(Records for locating described items)
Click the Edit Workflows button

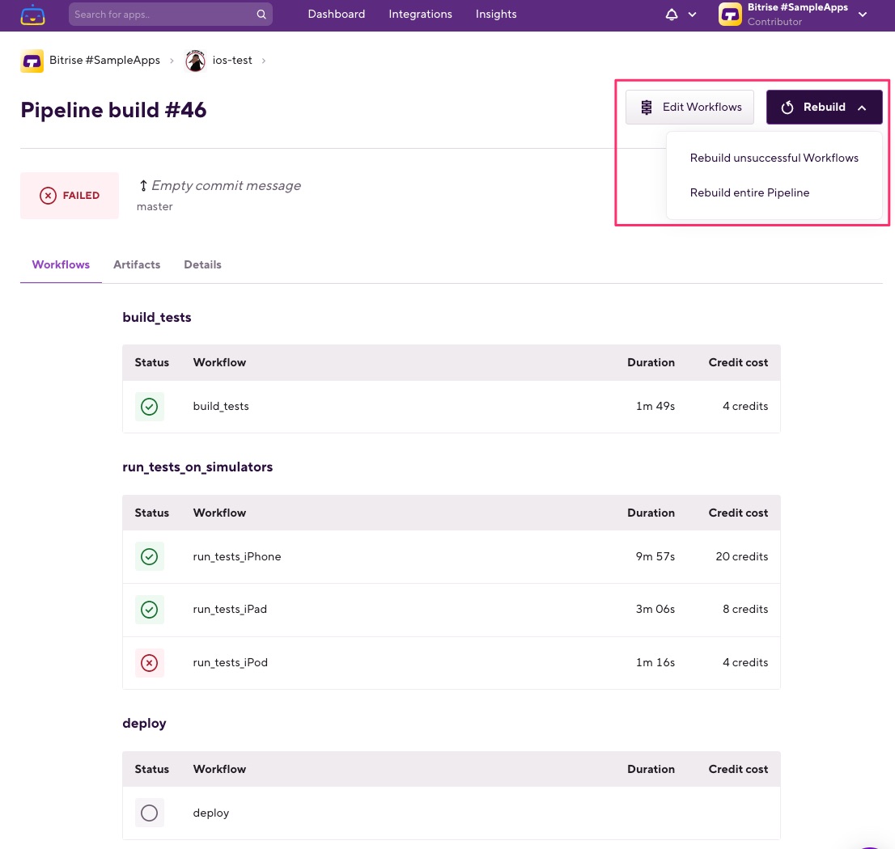pos(689,107)
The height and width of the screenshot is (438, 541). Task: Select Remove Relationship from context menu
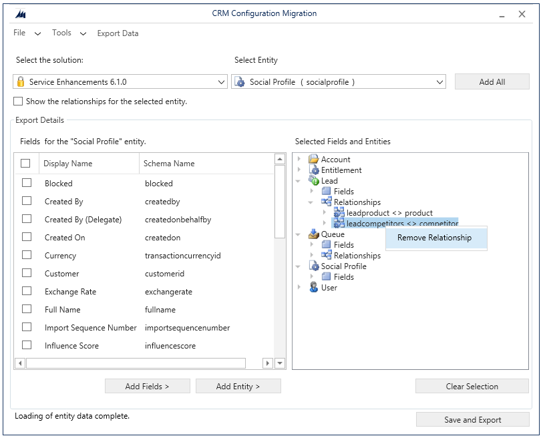[x=436, y=238]
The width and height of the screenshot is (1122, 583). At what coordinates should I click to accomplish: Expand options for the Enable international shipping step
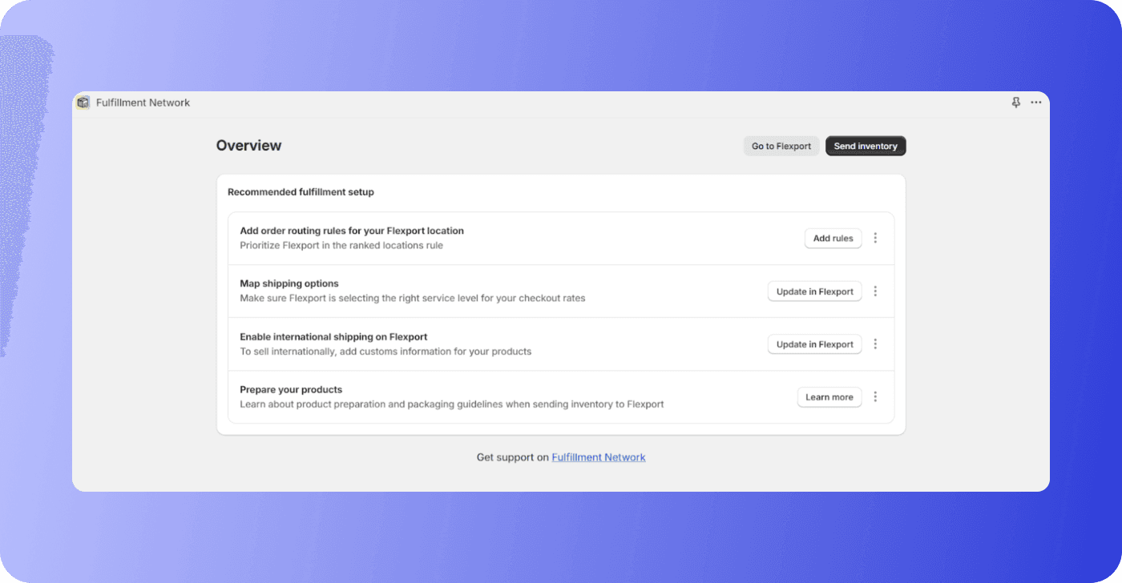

◆ Requirement:
Write out every entry again, switching "screenshot" to "image" wherever it occurs, changing nothing else, and leave the pictures out.

◆ The completed task:
Click the Edit Workflows button

pos(689,107)
The height and width of the image is (438, 541). Task: Select Remove Relationship from context menu
[x=436, y=238]
The width and height of the image is (1122, 583). At what coordinates should I click to accomplish: Expand options for the Enable international shipping step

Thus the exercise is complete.